Task objective
Filter the listing and keep only the lines with the word "accomplish".
__________
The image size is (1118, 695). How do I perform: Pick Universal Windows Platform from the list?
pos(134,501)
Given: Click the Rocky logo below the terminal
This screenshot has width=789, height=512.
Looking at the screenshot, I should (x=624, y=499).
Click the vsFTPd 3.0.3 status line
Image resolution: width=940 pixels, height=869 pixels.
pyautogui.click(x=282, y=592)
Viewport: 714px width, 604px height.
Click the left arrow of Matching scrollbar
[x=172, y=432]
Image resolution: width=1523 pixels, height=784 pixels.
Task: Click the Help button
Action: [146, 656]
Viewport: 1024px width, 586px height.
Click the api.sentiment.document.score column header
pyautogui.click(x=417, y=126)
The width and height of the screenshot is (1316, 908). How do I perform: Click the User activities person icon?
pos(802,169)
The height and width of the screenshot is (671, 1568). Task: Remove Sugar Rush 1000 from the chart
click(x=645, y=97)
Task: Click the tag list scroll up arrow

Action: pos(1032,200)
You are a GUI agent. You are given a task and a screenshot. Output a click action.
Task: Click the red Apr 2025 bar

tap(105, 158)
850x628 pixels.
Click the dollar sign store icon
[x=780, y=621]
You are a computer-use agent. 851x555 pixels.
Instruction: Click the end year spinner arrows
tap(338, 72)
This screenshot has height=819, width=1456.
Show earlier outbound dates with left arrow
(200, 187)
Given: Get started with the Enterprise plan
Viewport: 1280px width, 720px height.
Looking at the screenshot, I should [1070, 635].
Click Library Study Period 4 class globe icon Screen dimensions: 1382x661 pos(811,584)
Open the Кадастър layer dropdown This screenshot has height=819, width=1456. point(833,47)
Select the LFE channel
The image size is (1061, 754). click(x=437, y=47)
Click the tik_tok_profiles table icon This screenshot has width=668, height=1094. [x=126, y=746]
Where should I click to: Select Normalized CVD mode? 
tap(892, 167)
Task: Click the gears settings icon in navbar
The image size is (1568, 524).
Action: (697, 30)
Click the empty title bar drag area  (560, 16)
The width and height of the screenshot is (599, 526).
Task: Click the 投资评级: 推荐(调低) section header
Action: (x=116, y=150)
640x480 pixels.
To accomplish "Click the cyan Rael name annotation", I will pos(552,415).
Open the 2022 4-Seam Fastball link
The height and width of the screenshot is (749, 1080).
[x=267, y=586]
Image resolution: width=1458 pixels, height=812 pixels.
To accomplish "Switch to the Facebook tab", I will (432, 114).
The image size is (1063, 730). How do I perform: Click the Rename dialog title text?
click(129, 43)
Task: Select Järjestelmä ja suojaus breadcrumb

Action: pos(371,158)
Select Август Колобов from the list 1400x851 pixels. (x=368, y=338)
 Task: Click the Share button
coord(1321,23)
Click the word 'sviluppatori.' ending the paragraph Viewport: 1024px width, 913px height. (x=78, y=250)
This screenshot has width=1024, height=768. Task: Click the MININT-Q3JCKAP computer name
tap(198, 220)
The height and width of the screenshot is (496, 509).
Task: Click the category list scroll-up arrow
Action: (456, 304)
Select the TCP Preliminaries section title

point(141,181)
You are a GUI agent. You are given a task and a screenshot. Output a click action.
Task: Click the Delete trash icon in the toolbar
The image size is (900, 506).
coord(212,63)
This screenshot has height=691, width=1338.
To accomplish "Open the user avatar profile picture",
__________
Written reply
To accomplish "Click the cyan Rael name annotation", I will pos(552,415).
To accomplish "Switch to the Facebook tab", I will (432, 114).
To accomplish "Open the user avatar profile picture",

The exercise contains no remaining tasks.